All das gab es im sensationellen Nationalmuseum Te Papa (Our Place, Anm. d. Red.) zu erfahren. Und natürlich noch viel mehr. Es gab eine gute Einführung in die Maori-Kultur, eine temporäre Ausstellung über Jade als wertvollsten und bedeutendsten Stein der Maori, eine weitere Ausstellung über die pazifischen Wurzeln der neuseeländischen Kultur, viel Info und Anschauliches zu Geologie (mit Erdbebensimulator), Fauna (mit Riesentintenfisch) und Flora. Ein Museum, in dem man gut mal eine Woche verbringen könnte.

Wir hatten aber nur einen Tag, denn am nächsten Morgen sollte es mit der Fähre von Interislander von Wellington nach Picton auf die Südinsel gehen. In der Nacht hatte es uns und Rosarka schon ordentlich durchgeschüttelt, denn die starken Westwinde bliesen immer noch. Und das war kein guter Vorbote für die anstehende Fährüberfahrt. Die See war zwar verhältnismäßig ruhig aber draußen war es so diesig und regnerisch, dass man von einer der angeblich schönsten Fährverbindungen nicht viel mitbekam.

In Picton war nicht viel los, da mochte man nicht mal tot über den Zaun hängen und daher ging es direkt weiter Richtung Marlborough Sound. Der Wetterbericht hatte einen guten Tag für die nächste Zeit gemeldet und daher haben wir den Tag genutzt und schön die ganzen Buchten abgeklappert. Wir sind einen kurzen Teil auf dem Queen Charlotte Walkway gewandert, um die Aussicht auch von ganz oben mit 720° Panorama (man dreht sich mindestens 2x um die eigene Achse, Anm. d. Red.) zu genießen.

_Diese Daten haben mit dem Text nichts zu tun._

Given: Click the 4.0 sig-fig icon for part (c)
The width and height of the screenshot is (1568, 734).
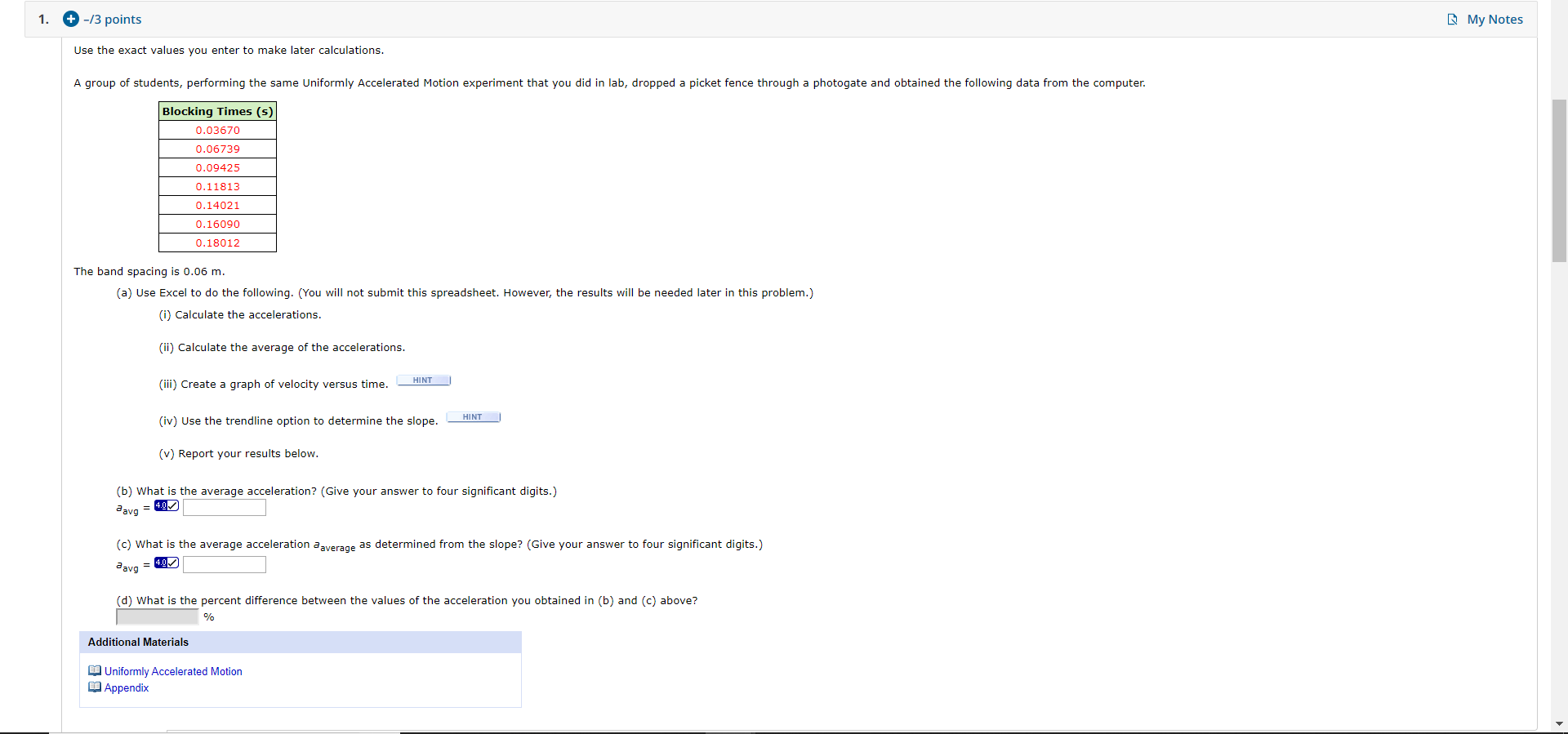Looking at the screenshot, I should [x=167, y=563].
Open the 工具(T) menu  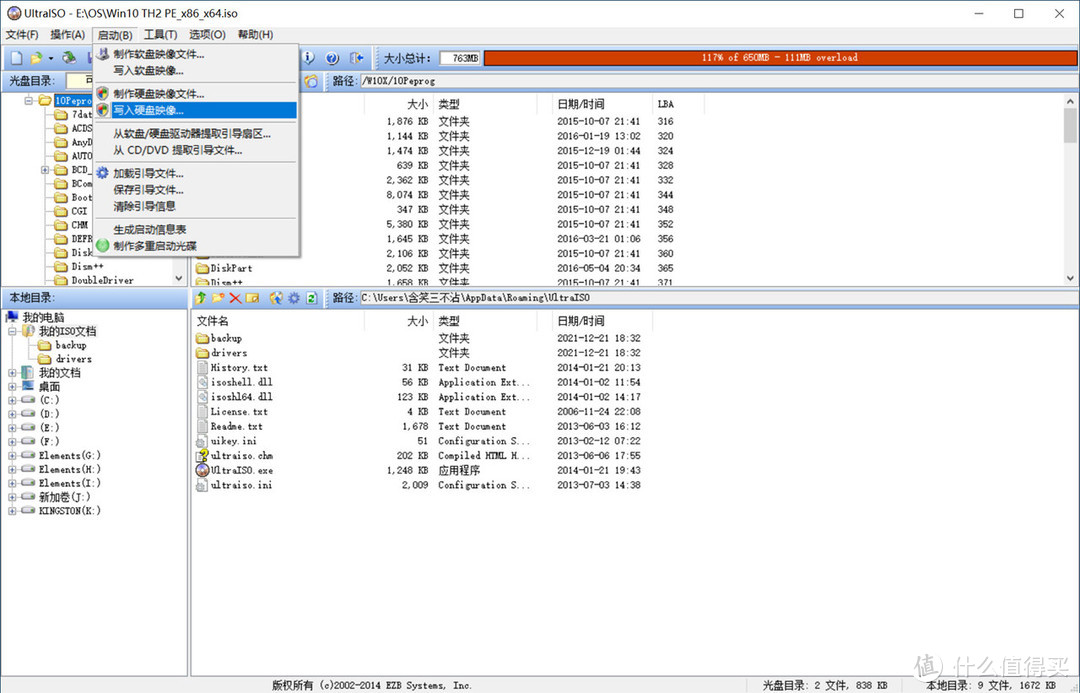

Und für die schönen Buchten ist auch der kleinste Nationalpark Neuseelands, der Abel Tasman, berühmt. Allerdings fetzt das nur so richtig, wenn das Wetter auch stimmt und die Sonne scheint. Tat sie aber nicht und wir wollten auch nicht so lange in der Region warten, bis sich mal ein Sonnenstrahl durch die dichte Wolkendecke traut. Aber wir waren schon mal in der Gegend und daher sind wir zuerst mit einem Bootszubringer, dem Abel Tasman Sea Shuttle, von Kaiteriteri nach Tonga Bay gefahren und dann die 13,6 Km bis Torrent Bay durch schönen Wald entlang der Küste gelaufen. Nett.

Wir hatten keinen so guten Start auf der Südinsel, was das Wetter angeht. Aber nun sollte es als nächstes an die Westküste gehen, die mit reichlich Niederschlag gesegnet sein soll. Sehr vielversprechend.